Et un chanteur qui sait ce qu'il doit faire pour plaire à son public sans pour autant se pasticher lui-même, comme en témoigne ce nouvel album, son 14e, Toujours de nous, composé de chansons inédites (dont six signées Pelchat) qui ont pour titre Je serai le même, Le bonheur, Le sourire au coeur, La plus belle histoire...

C'est bel et bien du Mario Pelchat, mais au goût du jour: voix un peu plus haute, arrangements très fouillés, son plein et rond, plusieurs chansons plutôt up tempo. «C'est vrai que je chante peut-être un peu plus haut, moins «crooner», dit-il. Mais je sais aussi que ma marque de commerce, c'est d'être capable de pousser ma voix, alors j'ai essayé de mêler tout cela et de redécouvrir de quoi j'étais capable. Je ne veux pas me répéter, mais je veux aussi être fidèle à mon public, parce que j'ai le privilège d'avoir un public depuis 30 ans. Je n'avais pas besoin de faire un disque, mais j'ai le goût de la scène, ça me manque terriblement...» D'où la grande tournée du Québec à compter de janvier prochain, pour marquer à la fois la sortie de l'album et ses trois décennies de carrière.

Explorer sans se renier

Pour explorer sans se renier, il a fait appel à deux réalisateurs: d'une part le chevronné Tino Izzo, avec qui Pelchat a souvent travaillé depuis 17 ans et qui a réalisé quatre chansons sur l'album; d'autre part, le nouveau venu Steve Marin, auteur-compositeur qui a collaboré aux derniers disques d'Isabelle Boulay et d'Annie Blanchard, et réalisateur des huit autres chansons (épaulé par Peter Ranallo et Hugo Perreault).

«Une chanson comme Le sourire au coeur (écrite par Pelchat et Marin) a une légèreté que je ne me permettais pas toujours, reprend-il, disons que ce n'est pas Pleurs dans la pluie! Mais ça fait un équilibre avec des chansons plus dramatiques comme Je serai le même, qui est inspirée de plusieurs de mes proches qui sont décédés jeunes. C'était la première fois que je réalisais qu'on pouvait perdre son conjoint à 29 ans...»

«Quand j'ai rencontré Steve Marin la première fois chez lui, poursuit-il, sa cafetière a explosé littéralement deux fois: je lui ai dit de me donner un jus d'orange, c'était ben correct!
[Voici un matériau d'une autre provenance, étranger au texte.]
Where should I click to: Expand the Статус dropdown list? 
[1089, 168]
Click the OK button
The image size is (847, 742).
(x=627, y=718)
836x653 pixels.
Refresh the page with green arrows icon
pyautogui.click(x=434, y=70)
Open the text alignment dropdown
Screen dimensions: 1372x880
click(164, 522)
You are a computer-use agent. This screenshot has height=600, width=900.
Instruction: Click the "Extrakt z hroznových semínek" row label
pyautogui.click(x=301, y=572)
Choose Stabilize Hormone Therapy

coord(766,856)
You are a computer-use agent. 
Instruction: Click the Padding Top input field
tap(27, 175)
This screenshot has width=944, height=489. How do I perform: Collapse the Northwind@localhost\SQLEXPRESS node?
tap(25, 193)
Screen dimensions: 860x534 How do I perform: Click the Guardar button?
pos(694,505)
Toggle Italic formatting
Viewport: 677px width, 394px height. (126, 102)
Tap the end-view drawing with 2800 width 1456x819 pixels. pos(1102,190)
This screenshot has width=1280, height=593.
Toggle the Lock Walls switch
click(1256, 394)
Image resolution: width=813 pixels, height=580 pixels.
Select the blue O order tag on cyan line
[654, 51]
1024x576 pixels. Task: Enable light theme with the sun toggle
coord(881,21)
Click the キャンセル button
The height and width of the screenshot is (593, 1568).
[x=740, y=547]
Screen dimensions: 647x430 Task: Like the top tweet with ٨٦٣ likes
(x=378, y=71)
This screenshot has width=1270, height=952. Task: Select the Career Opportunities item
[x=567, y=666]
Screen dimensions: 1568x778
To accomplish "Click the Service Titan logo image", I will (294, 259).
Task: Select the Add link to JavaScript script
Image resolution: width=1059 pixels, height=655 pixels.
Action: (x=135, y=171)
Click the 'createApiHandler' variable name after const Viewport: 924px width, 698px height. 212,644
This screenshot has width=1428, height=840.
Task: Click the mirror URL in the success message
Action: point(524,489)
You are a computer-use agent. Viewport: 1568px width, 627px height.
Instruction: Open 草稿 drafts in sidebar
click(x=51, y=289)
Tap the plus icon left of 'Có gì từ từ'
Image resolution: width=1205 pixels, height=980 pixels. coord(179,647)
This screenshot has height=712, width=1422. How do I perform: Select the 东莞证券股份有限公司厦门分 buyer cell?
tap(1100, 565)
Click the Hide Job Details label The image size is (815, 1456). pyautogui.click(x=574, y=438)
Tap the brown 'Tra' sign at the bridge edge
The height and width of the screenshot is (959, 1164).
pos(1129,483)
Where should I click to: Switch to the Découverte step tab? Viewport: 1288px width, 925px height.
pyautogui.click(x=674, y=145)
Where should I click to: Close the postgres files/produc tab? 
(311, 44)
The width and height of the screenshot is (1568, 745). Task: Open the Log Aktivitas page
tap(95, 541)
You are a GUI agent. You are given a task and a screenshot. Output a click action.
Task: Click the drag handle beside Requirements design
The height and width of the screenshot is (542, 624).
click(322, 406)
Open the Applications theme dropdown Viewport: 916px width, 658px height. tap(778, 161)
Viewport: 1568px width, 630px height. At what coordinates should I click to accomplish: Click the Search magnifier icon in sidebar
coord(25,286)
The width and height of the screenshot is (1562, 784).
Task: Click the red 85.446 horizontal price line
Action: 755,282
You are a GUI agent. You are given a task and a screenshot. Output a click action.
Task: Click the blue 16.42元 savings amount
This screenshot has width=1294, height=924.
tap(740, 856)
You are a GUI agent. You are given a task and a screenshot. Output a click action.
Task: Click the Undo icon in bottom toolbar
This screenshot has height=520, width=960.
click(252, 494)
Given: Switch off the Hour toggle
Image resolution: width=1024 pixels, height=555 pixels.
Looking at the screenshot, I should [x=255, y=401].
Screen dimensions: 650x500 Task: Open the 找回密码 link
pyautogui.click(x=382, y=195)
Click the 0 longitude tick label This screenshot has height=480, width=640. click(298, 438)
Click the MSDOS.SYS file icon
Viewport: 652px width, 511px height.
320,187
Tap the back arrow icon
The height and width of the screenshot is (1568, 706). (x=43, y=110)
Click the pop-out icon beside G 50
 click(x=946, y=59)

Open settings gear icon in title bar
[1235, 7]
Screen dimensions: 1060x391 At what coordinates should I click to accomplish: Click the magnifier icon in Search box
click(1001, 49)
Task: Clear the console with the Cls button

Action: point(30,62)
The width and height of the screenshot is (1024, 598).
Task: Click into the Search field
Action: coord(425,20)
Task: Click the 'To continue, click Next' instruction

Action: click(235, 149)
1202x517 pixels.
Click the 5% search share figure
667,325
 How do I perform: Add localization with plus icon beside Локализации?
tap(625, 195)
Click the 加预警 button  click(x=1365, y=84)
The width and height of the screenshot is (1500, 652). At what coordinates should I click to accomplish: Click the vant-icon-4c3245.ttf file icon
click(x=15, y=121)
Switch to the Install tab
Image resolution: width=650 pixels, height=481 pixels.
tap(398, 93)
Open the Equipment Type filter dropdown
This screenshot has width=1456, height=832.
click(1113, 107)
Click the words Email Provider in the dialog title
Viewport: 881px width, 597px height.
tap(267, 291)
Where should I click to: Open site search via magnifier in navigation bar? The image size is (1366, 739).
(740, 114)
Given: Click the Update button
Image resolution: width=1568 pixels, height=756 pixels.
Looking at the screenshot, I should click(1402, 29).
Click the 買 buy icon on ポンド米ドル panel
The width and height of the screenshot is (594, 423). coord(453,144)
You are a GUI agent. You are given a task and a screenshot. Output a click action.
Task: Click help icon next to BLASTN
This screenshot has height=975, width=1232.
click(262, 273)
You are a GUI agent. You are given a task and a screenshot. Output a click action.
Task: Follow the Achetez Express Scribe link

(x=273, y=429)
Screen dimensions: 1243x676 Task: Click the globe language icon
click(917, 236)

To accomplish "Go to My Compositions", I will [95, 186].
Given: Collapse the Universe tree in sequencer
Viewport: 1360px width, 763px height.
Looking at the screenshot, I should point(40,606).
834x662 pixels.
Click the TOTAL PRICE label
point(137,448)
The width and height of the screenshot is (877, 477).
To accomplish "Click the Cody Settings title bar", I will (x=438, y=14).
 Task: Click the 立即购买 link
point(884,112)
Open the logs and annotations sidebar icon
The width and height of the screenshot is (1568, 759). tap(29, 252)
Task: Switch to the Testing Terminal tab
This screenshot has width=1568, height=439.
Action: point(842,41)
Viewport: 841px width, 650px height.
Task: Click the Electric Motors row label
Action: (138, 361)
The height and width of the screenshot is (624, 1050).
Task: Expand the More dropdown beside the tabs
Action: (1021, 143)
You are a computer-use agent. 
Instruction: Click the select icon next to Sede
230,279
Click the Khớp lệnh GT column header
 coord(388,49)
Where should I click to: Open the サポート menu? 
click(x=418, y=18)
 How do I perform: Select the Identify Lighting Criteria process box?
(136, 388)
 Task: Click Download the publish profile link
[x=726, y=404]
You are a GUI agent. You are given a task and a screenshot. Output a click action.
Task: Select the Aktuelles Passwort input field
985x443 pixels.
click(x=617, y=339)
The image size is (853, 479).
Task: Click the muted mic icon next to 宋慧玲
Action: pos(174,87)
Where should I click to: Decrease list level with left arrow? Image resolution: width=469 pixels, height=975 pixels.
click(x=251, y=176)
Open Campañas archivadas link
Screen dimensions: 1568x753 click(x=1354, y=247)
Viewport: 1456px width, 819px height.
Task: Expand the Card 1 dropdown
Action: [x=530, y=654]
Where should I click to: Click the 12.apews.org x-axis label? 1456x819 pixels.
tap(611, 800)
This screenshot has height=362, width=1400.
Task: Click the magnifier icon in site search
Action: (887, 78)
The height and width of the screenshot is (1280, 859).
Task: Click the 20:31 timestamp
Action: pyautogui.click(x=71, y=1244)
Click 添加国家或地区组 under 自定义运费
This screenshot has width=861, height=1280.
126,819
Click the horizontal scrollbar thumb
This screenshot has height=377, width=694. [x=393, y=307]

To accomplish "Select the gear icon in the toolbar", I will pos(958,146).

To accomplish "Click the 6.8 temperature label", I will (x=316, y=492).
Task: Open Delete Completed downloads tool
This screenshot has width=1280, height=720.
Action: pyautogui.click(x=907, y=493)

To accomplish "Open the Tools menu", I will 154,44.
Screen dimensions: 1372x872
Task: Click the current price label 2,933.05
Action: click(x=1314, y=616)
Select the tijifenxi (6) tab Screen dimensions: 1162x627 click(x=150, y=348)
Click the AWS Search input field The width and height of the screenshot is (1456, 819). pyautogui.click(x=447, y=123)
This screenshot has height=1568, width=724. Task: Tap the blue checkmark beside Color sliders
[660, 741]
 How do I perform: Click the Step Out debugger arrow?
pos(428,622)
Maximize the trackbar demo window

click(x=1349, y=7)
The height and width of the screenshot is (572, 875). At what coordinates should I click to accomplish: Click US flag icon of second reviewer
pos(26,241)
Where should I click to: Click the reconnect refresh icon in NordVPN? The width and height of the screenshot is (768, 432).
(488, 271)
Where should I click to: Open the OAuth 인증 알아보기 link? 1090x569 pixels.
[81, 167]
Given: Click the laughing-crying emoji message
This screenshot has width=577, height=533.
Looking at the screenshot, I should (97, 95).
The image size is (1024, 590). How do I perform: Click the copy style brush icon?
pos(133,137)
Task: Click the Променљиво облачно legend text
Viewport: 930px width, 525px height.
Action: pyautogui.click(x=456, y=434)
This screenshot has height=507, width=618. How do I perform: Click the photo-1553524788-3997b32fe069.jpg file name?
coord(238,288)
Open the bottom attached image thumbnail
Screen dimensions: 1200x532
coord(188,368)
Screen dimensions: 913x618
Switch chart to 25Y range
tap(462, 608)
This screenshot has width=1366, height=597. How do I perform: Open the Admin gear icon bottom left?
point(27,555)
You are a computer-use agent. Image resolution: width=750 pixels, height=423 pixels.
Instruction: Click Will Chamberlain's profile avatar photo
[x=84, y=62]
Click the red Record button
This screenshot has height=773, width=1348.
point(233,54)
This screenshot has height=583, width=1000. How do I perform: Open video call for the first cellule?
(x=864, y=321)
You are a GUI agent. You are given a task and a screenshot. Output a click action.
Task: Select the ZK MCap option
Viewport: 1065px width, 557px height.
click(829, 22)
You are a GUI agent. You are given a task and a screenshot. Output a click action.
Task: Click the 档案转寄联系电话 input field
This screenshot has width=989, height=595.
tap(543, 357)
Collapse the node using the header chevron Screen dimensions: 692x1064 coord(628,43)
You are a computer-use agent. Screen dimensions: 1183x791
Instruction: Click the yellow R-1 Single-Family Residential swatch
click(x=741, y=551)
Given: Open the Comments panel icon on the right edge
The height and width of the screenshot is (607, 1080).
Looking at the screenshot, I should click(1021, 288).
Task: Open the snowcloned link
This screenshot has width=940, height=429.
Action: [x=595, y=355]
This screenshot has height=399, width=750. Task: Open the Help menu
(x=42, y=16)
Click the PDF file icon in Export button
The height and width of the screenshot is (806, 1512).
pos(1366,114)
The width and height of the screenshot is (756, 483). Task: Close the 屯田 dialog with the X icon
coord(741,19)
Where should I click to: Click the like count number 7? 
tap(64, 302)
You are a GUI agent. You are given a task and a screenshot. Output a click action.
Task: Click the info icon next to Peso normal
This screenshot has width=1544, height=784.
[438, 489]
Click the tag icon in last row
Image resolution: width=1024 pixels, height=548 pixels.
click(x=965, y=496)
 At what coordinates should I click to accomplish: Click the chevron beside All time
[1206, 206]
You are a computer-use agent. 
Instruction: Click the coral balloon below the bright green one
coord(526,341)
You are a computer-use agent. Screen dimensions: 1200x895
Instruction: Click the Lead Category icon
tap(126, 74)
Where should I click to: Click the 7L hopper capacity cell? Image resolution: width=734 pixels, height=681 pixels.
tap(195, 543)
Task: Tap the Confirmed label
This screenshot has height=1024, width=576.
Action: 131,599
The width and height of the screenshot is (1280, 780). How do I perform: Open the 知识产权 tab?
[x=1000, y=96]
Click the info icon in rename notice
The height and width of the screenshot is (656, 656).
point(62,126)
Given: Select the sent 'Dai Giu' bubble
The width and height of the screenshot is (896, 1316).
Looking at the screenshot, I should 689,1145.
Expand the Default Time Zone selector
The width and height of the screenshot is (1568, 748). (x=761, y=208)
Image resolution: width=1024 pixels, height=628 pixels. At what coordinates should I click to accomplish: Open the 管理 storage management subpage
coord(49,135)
Il y a de ça dans l'album, des petites explosions et du soleil.»

Et il y a aussi un Pelchat qui assume profondément ce qu'il est, par exemple dans La plus belle histoire, dont il signe texte et musique: «Ça fait 25 ans que je veux l'écrire, cette chanson, sur le fait de croire, d'avoir la foi. Je sais que tout le monde n'est pas croyant, c'est pour eux, la dernière phrase du texte. Mais j'ai presque 47 ans, là, là, je ne suis plus un ti-cul, j'ai le droit à mon opinion.» Pelchat a dit «là, là» avec l'accent du Lac-Saint-Jean. Le Lac, qu'il a quitté à 17 ans pour s'installer à Montréal: «La chanson Mon retour, qui parle d'exil, c'est de ça qu'elle est faite, quand ça me coûtait plus de 300$ par mois de téléphone parce que je m'ennuyais de ma famille».

Et si on parlait du nouveau lac dans sa vie, celui des Deux-Montagnes, près duquel Pelchat a désormais un vignoble? «Pas eu le choix, dit-il en riant aux éclats, je pensais qu'on pouvait se bâtir une maison sur une terre agricole et, non, on ne peut pas, on doit faire de l'agriculture! Alors, j'ai décidé de faire un vignoble, un champ de vignes.»

Pelchat a suivi assidûment le cours de l'oenologue Jean-Paul Martin, a déjà planté 3000 ceps, en plantera 3000 autres l'an prochain - son père et son frère sont justement en train de superviser la construction du bâtiment agricole... «Le vin, conclut-il, c'est comme la musique, c'est convivial, ça accompagne un repas, une rencontre.» Et ça met souvent le sourire au coeur.